== SELECTED PASSAGE ==

Pavel Alexeevich Zelenoy (, 5 January 1833 – 10 January 1909) was a Russian admiral, governor of Taganrog and Odessa.

Military career
Pavel Zelenoy was born into a noble family of captain-lieutenant Alexey Nikolaevich Zelenoy. He graduated from the Naval Cadets Corps in 1851. Zelenoy circumnavigated the globe twice - on board frigate "Pallada" in 1852-1854 and on board frigate "Diana" in 1855. In 1854 was promoted to the rank of lieutenant, in 1856-1860 served on board frigate "Askold". 1860-1865 commanded the brig "Almaz", 1866-1869 commanded the corvette "Vityaz".
Retired in 1870 and served on commercial vessels. Participant of the Russo-Turkish War (1877–1878), Zelenoy commanded a squadron of minelayers and was in charge for the transfer of Russian troops from the seaports of the Sea of Marmara to Russia. In 1882 was promoted to the rank of rear-admiral.

Administrative career
In 1882-1885 - Governor of Taganrog, in 1885-1898 - Governor of Odessa, since 1898 - honorary trustee of the board of trustees of Empress Maria's foundations. In 1891 promoted to the rank of lieutenant-general at the Admiralty. In 1902 promoted to the rank of admiral.

Family
Married to Natalia Mikhailovna Verkhovskaya (1842-1901).

===

INSTRUCTION A: Name every vessel that the biography of Pavel Zelenoy identifies by name.
INSTRUCTION B: From the biography of Pavel Zelenoy, return verbatim the part that opens with the words containing "Retired in 1870" and closes with "rank of rear-admiral.".

== INFORMATION PROVIDED ==

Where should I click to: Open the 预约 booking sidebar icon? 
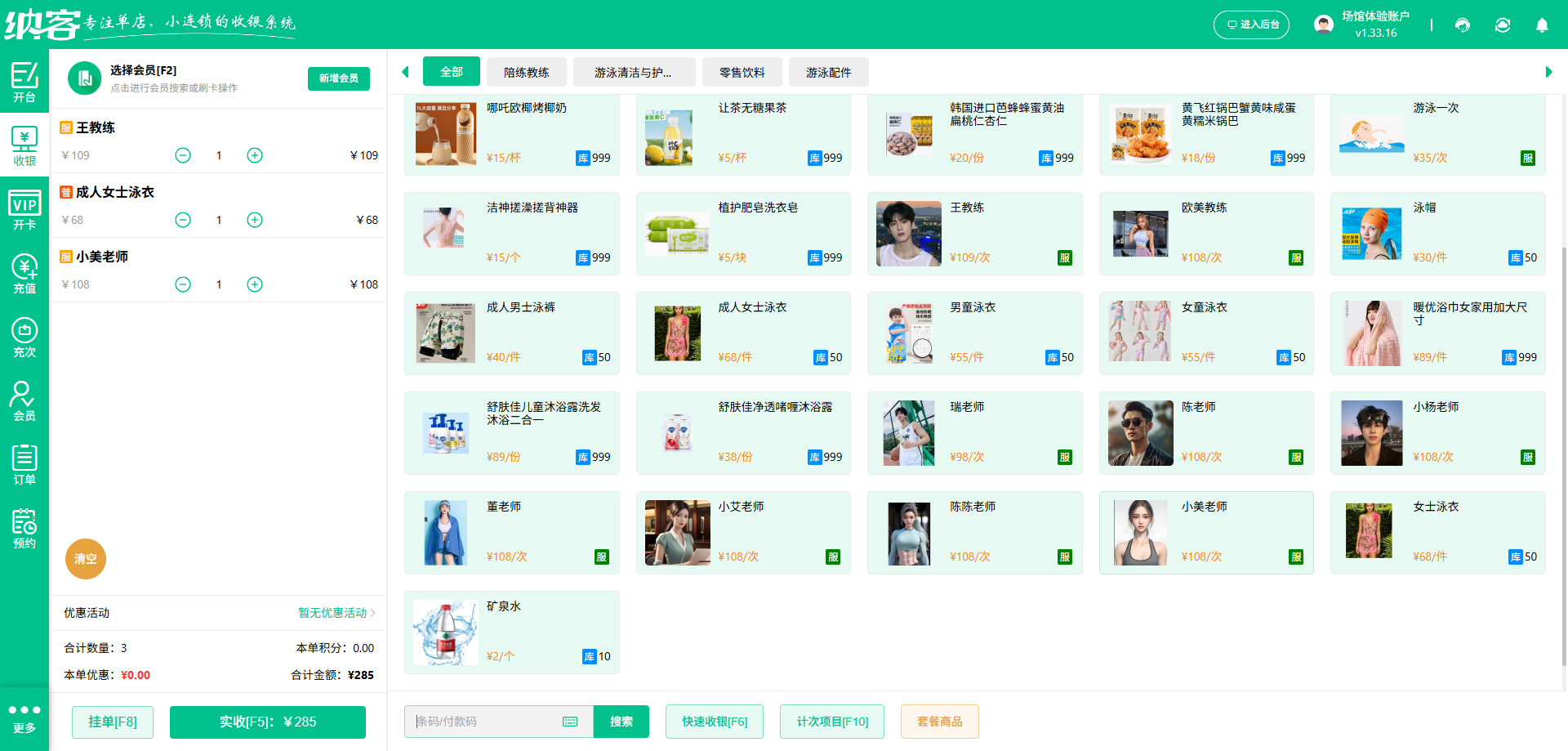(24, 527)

===
== INFORMATION PROVIDED ==

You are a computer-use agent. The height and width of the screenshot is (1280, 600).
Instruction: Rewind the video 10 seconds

===

EXERCISE RESPONSE A:
- Frigate "Pallada"
- Frigate "Diana"
- Frigate "Askold"
- Brig "Almaz"
- Corvette "Vityaz"

EXERCISE RESPONSE B:
Retired in 1870 and served on commercial vessels. Participant of the Russo-Turkish War (1877–1878), Zelenoy commanded a squadron of minelayers and was in charge for the transfer of Russian troops from the seaports of the Sea of Marmara to Russia. In 1882 was promoted to the rank of rear-admiral.